In this context, the CollMA scaffold is likely to provide a mechanical microenvironment that more closely resembles that of the native skeletal muscle ECM, thereby supporting the transition from proliferative Pax7-positive myogenic progenitors toward MyoD-expressing differentiating cells observed in this study. Notably, the higher macroporosity observed in Coll scaffolds [
14] could have provided an optimal environment for cell proliferation (i.e., more freely available space for expansion). Conversely, the “steric hindrance”, or physical confinement, observed in CollMA hydrogel might have likely served as a mechanical cue, triggering the transition towards a differentiating state [
36,
37]; this would justify the comparatively differential metabolic activity observed between the two constructs.

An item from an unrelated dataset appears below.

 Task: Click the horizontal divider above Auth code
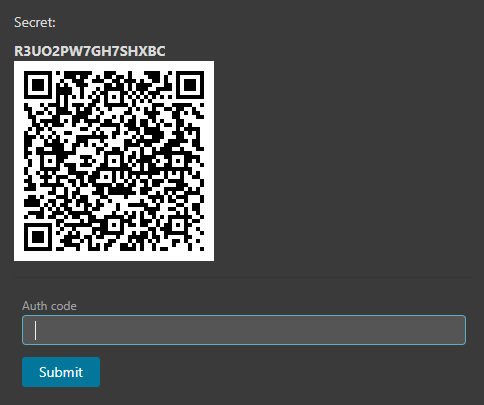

Indeed, within the CollMA scaffold, by day 8, C2C12 Pax7 immunoreactivity showed an appreciable diminished positivity, reflecting the progression of C2C12 cells towards myogenic commitment. Conversely, MyoD expression remained robust. It has been reported that the ratio between collagen fibrils and water determines the capacity of a scaffold to support efficient nutrient transport, thereby influencing cellular vitality and differentiation within the matrix [
38]. This reciprocal shift in Pax7 and MyoD expression, consistent with the transition from proliferating myoblasts to terminally differentiated myotubes, appears to be facilitated by the favorable microenvironment provided by the CollMA scaffold.
5. Conclusions
Taken together, our results suggest that sea urchin–derived collagen matrix, especially the CollMA, represents a promising scaffold for skeletal muscle tissue engineering. It has been demonstrated that CollMA cellularized with C2C12 might act as a robust platform for skeletal muscle modeling by supporting cell viability and induction towards differentiation. This system might pave the way for advanced disease modeling for muscle disorders.

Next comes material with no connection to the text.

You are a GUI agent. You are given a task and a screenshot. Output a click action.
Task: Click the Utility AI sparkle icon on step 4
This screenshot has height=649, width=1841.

Moreover, as the starting material derives from waste generated by the food industry, it ensures low production costs and enhances the economic viability of the process from a circular economy perspective.

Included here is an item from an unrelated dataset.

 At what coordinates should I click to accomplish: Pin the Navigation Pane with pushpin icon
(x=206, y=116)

Future research should be focused on utilizing this platform for disease modeling, potentially offering a more ethical and cost-effective alternative to animal models. The integration of primary cell culture from healthy or diseased donors, alongside the co-culture of other muscle-resident cell populations (e.g., motoneurons), and the addition of physiological stimuli, will be fundamental to enable a functional maturation of these constructs. This might enable the generation of an in vitro preclinical platform suitable for evaluating pharmacological compounds for precision or personalized therapy.